The gun shook in her hands as she turned it on me. Blake froze, his face falling. I lifted my hands, my heart flying in my chest.

“OK, I’m sorry. Megs, please put the gun down. We can figure out a plan, I swear. You don’t have to do this,” I said softly, trying to calm her. Megan was in constant need of comfort. She was timid and some part of that had to still be in her.

“I don’t have a choice,” she spat. Her eyes were wild and flicked between Blake and me. The gun stayed fixed on my head.

“You do. There is always a choice. Please, Megan. Please put down the gun and let me help you.”

The corner of her mouth lifted. “No one can help me, not even you, Miss Fix It. And you won’t be able to help your boy either.”

She lowered the gun, holding it in a tight grip by her side, and I breathed a sigh of relief. Stay calm and show her there’s a way out of this. If anyone could get through to her it was me, and the pressure and responsibility of that gave me a headache.

Blake’s future was on the line, and I had to try.

“Mackenzie’s right, Megan, you can stop this, and we’ll find a way to help you,” Blake said, taking a subtle step closer to me. His eyes focused on the gun.

“Don’t be stupid,” Megan snapped. “There is no way I’ll avoid prison, and I already have a plan. I like my plan.”

Blake’s eyes slid up to hers. “Your plan won’t stand up.”

Her lip curled as she stared through him. “Oh, really? You touched the gun. Your fingerprints are on it. Leave it in my hand or not, but it’ll look like you planted it there. I’m sorry, Mackenzie.” She took the gun and held it to her mouth. Before my brain processed what was going on she pulled the trigger.

Bang. My ears rang and Megan’s lifeless body fell to the floor like a rag doll.

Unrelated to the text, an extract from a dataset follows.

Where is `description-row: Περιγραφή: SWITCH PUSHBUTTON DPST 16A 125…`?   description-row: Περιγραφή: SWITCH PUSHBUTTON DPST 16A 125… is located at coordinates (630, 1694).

A scream ripped from my throat, but I couldn’t hear a thing. Blake grabbed me as my legs were about to give out, and I clung to his arm. I couldn’t take my eyes off Megan. Blood. More blood. I’d seen enough blood.

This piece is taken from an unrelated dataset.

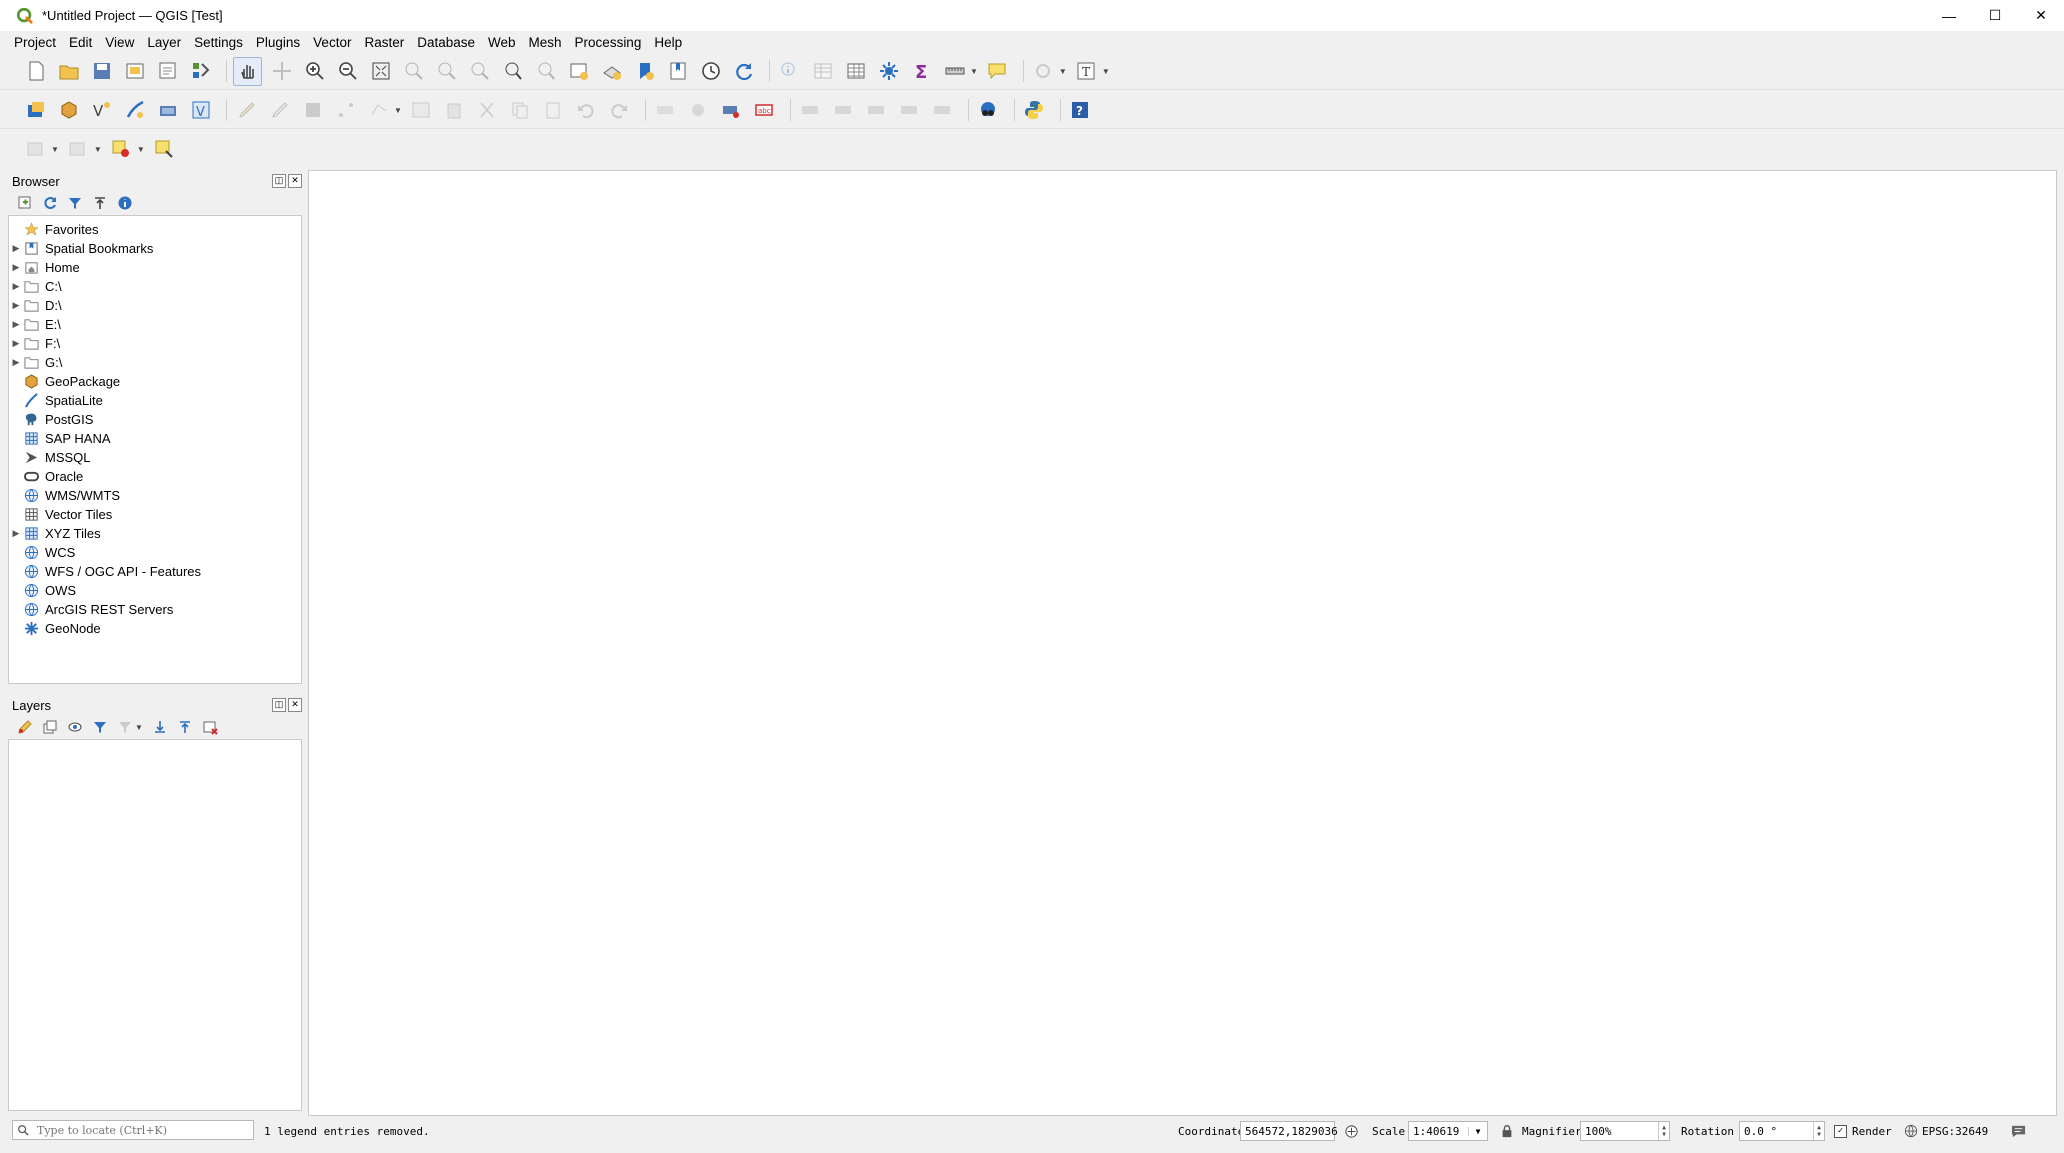 The image size is (2064, 1153). I want to click on browser-item-vector-tiles: Vector Tiles, so click(155, 514).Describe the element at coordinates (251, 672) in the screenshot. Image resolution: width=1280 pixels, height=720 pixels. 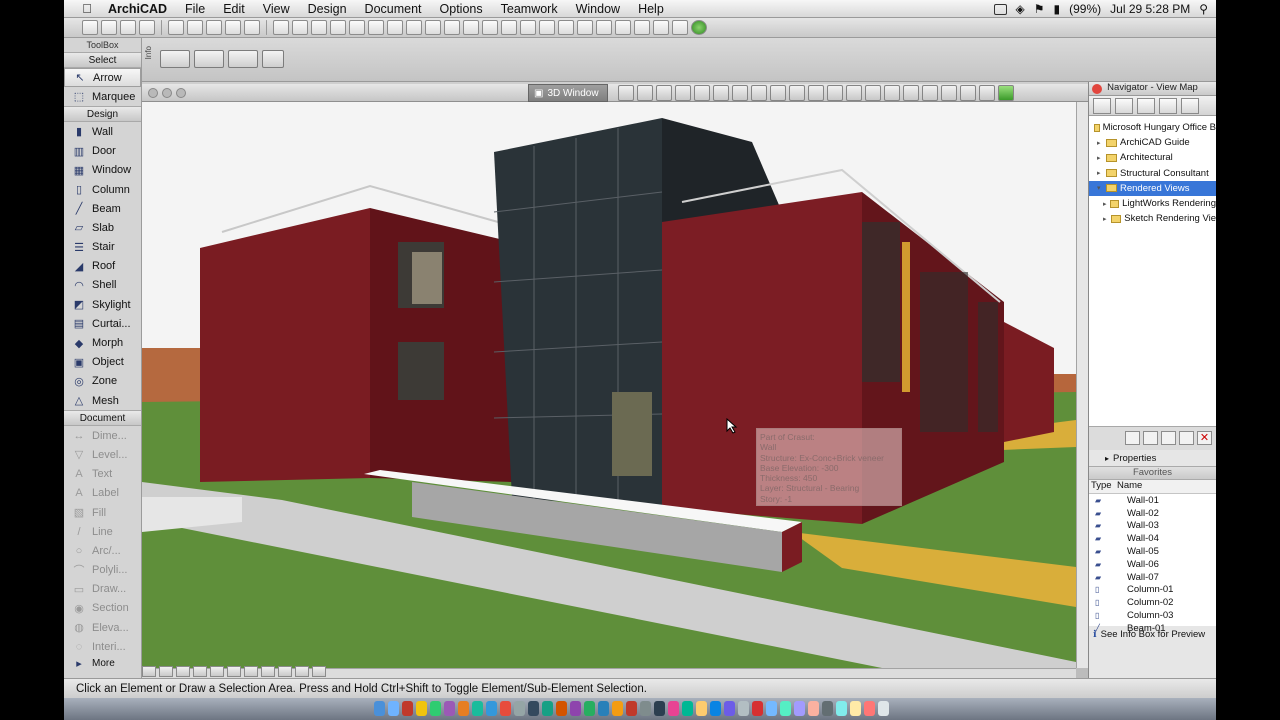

“Oh God, Megan. Megan. Blake, she’s dead. Megan’s dead!” I rambled. “She shot herself. Oh God, the blood is everywhere.” I looked down, but I was clean. The blood had splattered behind her.

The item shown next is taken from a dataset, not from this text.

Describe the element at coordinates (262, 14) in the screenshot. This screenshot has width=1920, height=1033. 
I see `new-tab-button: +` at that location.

“Mackenzie,” Blake muttered. His voice was cold and laced with fear. Gripping my upper arms, he forced me to look at him. “Mackenzie, I need you right now. Calm down, babe, please.”

No. He was right. He needed me because he would go down for the crimes Megan committed and Megan would be loved. That couldn’t happen. How could Megan and Aaron plan something like that?

“I’m sorry,” I whispered, gasping for the air I so desperately needed.

“It’s OK.” He let go of my arms, cupped my cheeks, and bent his head to kiss me. I couldn’t let anything happen to him. He’d stolen my heart, and as long as he was OK, I would be too. I’d do anything to help him.

There was only one way to prevent him from being locked up.

I pulled back and stared into pretty blue eyes I’d fallen in love with so fast and so hard. Blake meant everything to me. “Run,” I whispered.